The MICA rs2596542 locus is not an island: component-aware haplotype decomposition reveals a composite MHC tag with distinct regulatory axes

Cross-population reversal of signed linkage disequilibrium (LD), or the "flip-flop" phenomenon, can arise when a tag SNP captures different extended haplotype backgrounds across populations. The MICA hepatocellular carcinoma susceptibility variant rs2596542 exemplifies this problem in the MHC, where signed LD reverses between Japanese and European populations but the relevant regulatory backgrounds are obscured by haplotypic complexity. We analyzed 7,303 biallelic SNVs surrounding rs2596542 across 26 populations using carrier-set topology classification followed by non-negative matrix factorization of carrier haplotypes. This identified two regulatory axes. Axis I, represented by components c4/c6, was population-stable and MICA-regulatory, with coherent MICA cis-eQTL enrichment and depletion for signed-LD reversal. Axis II, represented by component c5, was enriched for signed-LD reversal and showed an HLA-B{uparrow}/HLA-C{downarrow} expression signature with no MICA overlap across six GTEx tissues. In an independent Japanese HCC cohort (LIRI-JP, n = 122), Axis II-associated HLA-C downregulation remained after adjustment for clinical covariates, immune infiltration, and HLA-A expression.

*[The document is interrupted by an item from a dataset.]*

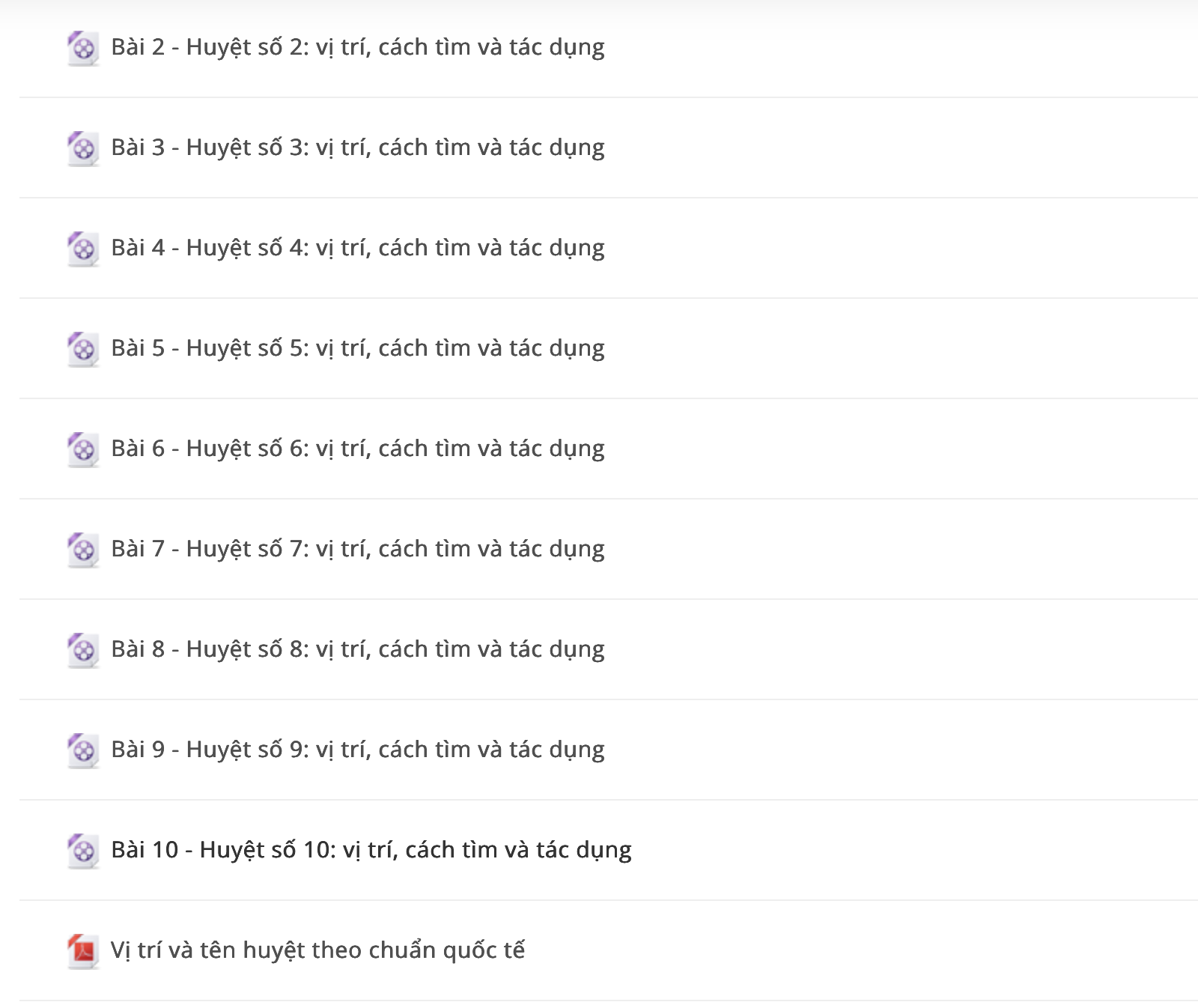Click the video icon beside Bài 3
The height and width of the screenshot is (1008, 1198).
point(83,149)
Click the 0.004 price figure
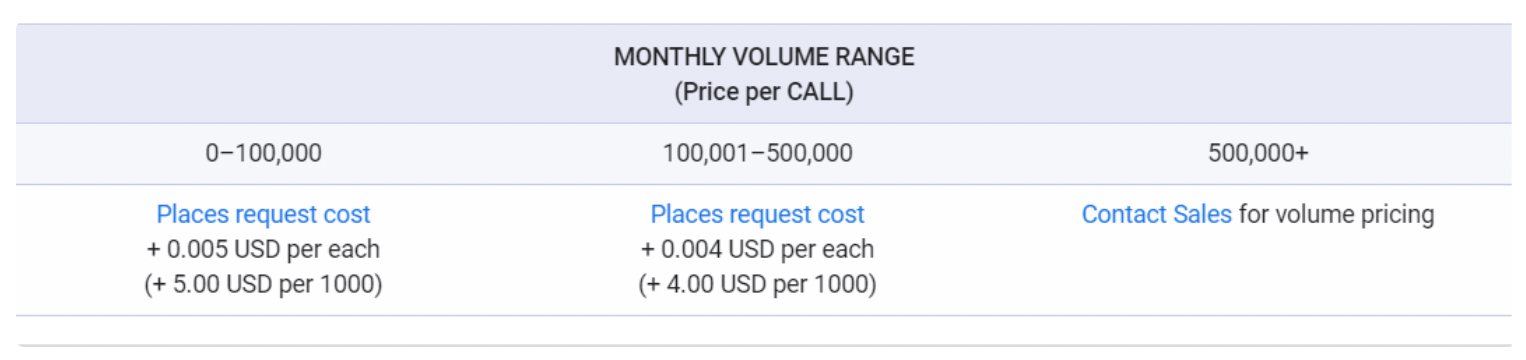The image size is (1526, 360). point(685,249)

The previously proposed cross-population tag rs2244546 mapped to a population-stable component rather than Axis II. A parallel reanalysis of the COMT Val158Met flip-flop locus reproduced the signed-LD pattern reported by Lin et al1. and showed population-specific latent backgrounds among Val carriers. These results show that carrier-set topology combined with NMF can decompose composite marker alleles into functionally interpretable regulatory haplotype subspaces.